__TRY IT__. Your job is to copy the lines from the material that include "block".

__MATERIAL SUPPLIED__.
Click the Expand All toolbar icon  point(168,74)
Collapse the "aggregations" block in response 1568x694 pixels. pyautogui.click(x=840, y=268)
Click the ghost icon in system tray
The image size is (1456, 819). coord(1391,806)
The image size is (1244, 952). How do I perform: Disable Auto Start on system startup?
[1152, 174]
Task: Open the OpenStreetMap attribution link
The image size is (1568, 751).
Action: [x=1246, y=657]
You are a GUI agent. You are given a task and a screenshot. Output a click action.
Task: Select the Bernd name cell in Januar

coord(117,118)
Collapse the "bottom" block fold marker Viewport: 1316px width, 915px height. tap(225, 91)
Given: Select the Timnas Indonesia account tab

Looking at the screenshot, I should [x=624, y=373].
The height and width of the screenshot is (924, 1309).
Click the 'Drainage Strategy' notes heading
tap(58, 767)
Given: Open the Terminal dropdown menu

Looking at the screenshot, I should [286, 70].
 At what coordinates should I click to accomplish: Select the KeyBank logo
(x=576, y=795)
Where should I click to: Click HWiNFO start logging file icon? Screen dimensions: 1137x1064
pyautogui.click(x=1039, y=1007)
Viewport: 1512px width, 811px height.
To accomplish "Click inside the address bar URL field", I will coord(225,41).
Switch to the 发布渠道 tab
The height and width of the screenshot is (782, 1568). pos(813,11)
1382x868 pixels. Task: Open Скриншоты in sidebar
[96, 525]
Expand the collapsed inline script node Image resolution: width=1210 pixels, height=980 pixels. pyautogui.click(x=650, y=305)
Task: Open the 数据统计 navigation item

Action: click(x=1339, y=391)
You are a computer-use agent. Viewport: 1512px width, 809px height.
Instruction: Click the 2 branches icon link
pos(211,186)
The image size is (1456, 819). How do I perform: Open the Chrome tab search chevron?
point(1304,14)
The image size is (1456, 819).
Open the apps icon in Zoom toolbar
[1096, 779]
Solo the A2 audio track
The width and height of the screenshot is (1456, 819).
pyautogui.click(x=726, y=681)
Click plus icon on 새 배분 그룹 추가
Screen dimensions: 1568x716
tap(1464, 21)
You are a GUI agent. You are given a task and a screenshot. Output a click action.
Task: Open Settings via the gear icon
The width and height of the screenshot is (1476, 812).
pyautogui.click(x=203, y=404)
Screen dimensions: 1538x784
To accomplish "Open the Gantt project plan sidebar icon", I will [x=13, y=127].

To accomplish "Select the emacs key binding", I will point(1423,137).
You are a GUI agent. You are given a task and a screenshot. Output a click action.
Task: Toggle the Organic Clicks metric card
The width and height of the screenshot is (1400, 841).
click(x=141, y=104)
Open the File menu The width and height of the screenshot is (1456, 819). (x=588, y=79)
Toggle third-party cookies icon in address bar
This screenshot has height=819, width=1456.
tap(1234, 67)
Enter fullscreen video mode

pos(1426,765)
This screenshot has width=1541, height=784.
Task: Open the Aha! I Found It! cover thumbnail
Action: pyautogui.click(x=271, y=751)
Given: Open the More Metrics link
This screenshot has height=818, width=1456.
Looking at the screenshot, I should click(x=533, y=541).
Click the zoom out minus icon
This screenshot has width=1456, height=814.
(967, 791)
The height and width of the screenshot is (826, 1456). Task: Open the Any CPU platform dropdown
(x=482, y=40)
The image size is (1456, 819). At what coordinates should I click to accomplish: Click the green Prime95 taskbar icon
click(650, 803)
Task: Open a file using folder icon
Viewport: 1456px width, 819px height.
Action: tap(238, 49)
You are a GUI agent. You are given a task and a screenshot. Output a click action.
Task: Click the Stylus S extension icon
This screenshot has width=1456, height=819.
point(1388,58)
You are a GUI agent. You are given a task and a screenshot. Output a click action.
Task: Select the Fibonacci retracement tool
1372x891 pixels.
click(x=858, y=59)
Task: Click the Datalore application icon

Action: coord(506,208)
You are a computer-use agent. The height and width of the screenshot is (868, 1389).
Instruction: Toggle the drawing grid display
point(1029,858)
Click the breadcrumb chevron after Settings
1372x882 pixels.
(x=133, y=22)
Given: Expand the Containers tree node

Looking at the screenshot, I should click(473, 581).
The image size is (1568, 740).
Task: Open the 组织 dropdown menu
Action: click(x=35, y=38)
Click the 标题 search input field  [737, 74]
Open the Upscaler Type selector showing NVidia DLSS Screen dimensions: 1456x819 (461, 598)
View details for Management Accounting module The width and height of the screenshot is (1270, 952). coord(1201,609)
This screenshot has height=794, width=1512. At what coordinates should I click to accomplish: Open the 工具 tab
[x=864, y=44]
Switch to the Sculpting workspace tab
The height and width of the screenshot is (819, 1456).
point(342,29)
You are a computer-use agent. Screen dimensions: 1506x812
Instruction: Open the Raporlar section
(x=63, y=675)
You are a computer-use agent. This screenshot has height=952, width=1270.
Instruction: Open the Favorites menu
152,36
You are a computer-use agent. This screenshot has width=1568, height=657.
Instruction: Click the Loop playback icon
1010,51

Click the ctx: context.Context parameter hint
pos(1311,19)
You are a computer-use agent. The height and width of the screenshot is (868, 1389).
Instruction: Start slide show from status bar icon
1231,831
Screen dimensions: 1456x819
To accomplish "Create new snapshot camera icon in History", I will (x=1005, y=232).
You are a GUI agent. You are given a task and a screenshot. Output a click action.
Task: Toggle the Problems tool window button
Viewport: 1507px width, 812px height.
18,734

__RESULT FOR THIS EXERCISE__.
Collapse the "aggregations" block in response 1568x694 pixels. pyautogui.click(x=840, y=268)
Collapse the "bottom" block fold marker Viewport: 1316px width, 915px height. tap(225, 91)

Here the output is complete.